New Hampshire may not be the only state where a backlash from Trump voters cost the GOP a Senate seat. In Nevada, Republican Joe Heck also pulled his support from the Republican nominee after the Access Hollywood tape was released. A subsequent survey showed the move made 48 percent of Trump voters less likely to vote for Heck. In the end, Trump and Heck lost the state by nearly identical 2.4 percentage point margins, even though many Republicans expected Heck would outperform the top of the ticket.

Then there’s the case of Alaska Republican Lisa Murkowski, who may be Roby’s closest equivalent in the Senate. Until October, Murkowski hadn’t taken a clear position on Trump’s candidacy. But after watching the Access Hollywood tape, she quickly and vocally called for Trump to step aside. “It was instantaneous. When I saw the video, I said ‘I’m done, this is over,'” she told Alaska Dispatch News.

Trump wound up winning Alaska with 51 percent of the total vote, compared to 37 percent for Clinton. Meanwhile, Murkowski won re-election with an underwhelming 44 percent of the total vote. Joe Miller, a Tea Party-aligned conservative running as a Libertarian, took 29 percent.

In 2018, there will be 23 GOP representatives and one GOP senator up for re-election in places Clinton carried.

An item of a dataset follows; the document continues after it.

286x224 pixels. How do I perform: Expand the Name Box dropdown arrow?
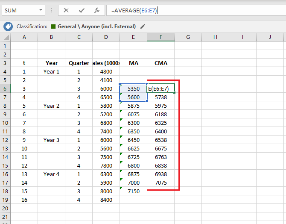point(41,10)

And by next year, there could be far more Republicans facing re-election in places where Trump is unpopular. That may make it all the more tempting for these incumbents to avoid casting tough votes in line with White House priorities, thereby creating some distance between themselves and the president.

But in low-turnout midterm elections, an unmotivated or disillusioned base can be fatal. Just ask Democrats about 2010 or 2014.

There is no guarantee that Trump die-hards will feel motivated to stick up for GOP congressional candidates in 20 months’ time. In fact, as 2016 showed, one huge reason they loved Trump was that he railed against Republicans in Congress. And if you’re one of those incumbent Republicans, even in a blue state or district, there’s no faster way to lose authenticity or alienate the Trump base than to look like you’re constantly posturing. It just might cost you your job.